### Task to carry out
Render every line of the listing below as a JSON list of strings, one string per line, leaving out blank lines.

## BEGIN Given records

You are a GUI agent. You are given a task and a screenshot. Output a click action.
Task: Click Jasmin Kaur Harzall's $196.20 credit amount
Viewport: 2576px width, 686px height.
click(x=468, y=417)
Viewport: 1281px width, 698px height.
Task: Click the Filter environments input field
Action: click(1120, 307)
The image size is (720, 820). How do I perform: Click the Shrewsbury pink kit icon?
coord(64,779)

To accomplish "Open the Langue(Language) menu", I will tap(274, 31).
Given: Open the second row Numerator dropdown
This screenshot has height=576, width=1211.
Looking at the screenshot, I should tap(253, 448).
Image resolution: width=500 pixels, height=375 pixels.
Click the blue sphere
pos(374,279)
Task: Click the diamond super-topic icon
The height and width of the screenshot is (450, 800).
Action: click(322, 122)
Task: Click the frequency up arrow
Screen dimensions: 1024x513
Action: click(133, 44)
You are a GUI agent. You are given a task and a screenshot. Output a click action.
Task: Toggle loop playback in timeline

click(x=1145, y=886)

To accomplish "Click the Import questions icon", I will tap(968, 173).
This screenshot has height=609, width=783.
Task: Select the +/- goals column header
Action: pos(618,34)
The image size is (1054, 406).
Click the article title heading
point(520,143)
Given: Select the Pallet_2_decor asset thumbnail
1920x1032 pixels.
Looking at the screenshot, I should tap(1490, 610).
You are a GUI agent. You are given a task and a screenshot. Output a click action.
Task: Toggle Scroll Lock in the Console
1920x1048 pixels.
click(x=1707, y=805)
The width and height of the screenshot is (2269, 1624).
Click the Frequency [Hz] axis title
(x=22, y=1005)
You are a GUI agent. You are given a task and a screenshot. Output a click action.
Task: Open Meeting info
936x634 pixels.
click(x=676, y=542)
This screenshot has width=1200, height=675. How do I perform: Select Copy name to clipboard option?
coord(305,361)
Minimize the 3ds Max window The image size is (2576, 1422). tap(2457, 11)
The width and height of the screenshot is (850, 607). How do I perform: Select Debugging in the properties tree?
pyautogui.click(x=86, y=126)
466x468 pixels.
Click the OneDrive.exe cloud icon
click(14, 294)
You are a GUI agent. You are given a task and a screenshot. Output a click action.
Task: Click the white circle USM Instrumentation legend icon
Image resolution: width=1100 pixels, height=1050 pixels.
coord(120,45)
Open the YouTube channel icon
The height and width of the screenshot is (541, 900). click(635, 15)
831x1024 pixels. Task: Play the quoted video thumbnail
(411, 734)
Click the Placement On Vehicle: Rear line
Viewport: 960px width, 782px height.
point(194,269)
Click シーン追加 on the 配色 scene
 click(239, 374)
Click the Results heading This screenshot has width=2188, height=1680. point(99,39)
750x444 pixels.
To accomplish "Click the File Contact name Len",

## END Given records

### Full solution
[
  "You are a GUI agent. You are given a task and a screenshot. Output a click action.",
  "Task: Click Jasmin Kaur Harzall's $196.20 credit amount",
  "Viewport: 2576px width, 686px height.",
  "click(x=468, y=417)",
  "Viewport: 1281px width, 698px height.",
  "Task: Click the Filter environments input field",
  "Action: click(1120, 307)",
  "The image size is (720, 820). How do I perform: Click the Shrewsbury pink kit icon?",
  "coord(64,779)",
  "To accomplish \"Open the Langue(Language) menu\", I will tap(274, 31).",
  "Given: Open the second row Numerator dropdown",
  "This screenshot has height=576, width=1211.",
  "Looking at the screenshot, I should tap(253, 448).",
  "Image resolution: width=500 pixels, height=375 pixels.",
  "Click the blue sphere",
  "pos(374,279)",
  "Task: Click the diamond super-topic icon",
  "The height and width of the screenshot is (450, 800).",
  "Action: click(322, 122)",
  "Task: Click the frequency up arrow",
  "Screen dimensions: 1024x513",
  "Action: click(133, 44)",
  "You are a GUI agent. You are given a task and a screenshot. Output a click action.",
  "Task: Toggle loop playback in timeline",
  "click(x=1145, y=886)",
  "To accomplish \"Click the Import questions icon\", I will tap(968, 173).",
  "This screenshot has height=609, width=783.",
  "Task: Select the +/- goals column header",
  "Action: pos(618,34)",
  "The image size is (1054, 406).",
  "Click the article title heading",
  "point(520,143)",
  "Given: Select the Pallet_2_decor asset thumbnail",
  "1920x1032 pixels.",
  "Looking at the screenshot, I should tap(1490, 610).",
  "You are a GUI agent. You are given a task and a screenshot. Output a click action.",
  "Task: Toggle Scroll Lock in the Console",
  "1920x1048 pixels.",
  "click(x=1707, y=805)",
  "The width and height of the screenshot is (2269, 1624).",
  "Click the Frequency [Hz] axis title",
  "(x=22, y=1005)",
  "You are a GUI agent. You are given a task and a screenshot. Output a click action.",
  "Task: Open Meeting info",
  "936x634 pixels.",
  "click(x=676, y=542)",
  "This screenshot has width=1200, height=675. How do I perform: Select Copy name to clipboard option?",
  "coord(305,361)",
  "Minimize the 3ds Max window The image size is (2576, 1422). tap(2457, 11)",
  "The width and height of the screenshot is (850, 607). How do I perform: Select Debugging in the properties tree?",
  "pyautogui.click(x=86, y=126)",
  "466x468 pixels.",
  "Click the OneDrive.exe cloud icon",
  "click(14, 294)",
  "You are a GUI agent. You are given a task and a screenshot. Output a click action.",
  "Task: Click the white circle USM Instrumentation legend icon",
  "Image resolution: width=1100 pixels, height=1050 pixels.",
  "coord(120,45)",
  "Open the YouTube channel icon",
  "The height and width of the screenshot is (541, 900). click(635, 15)",
  "831x1024 pixels. Task: Play the quoted video thumbnail",
  "(411, 734)",
  "Click the Placement On Vehicle: Rear line",
  "Viewport: 960px width, 782px height.",
  "point(194,269)",
  "Click シーン追加 on the 配色 scene",
  " click(239, 374)",
  "Click the Results heading This screenshot has width=2188, height=1680. point(99,39)",
  "750x444 pixels.",
  "To accomplish \"Click the File Contact name Len\","
]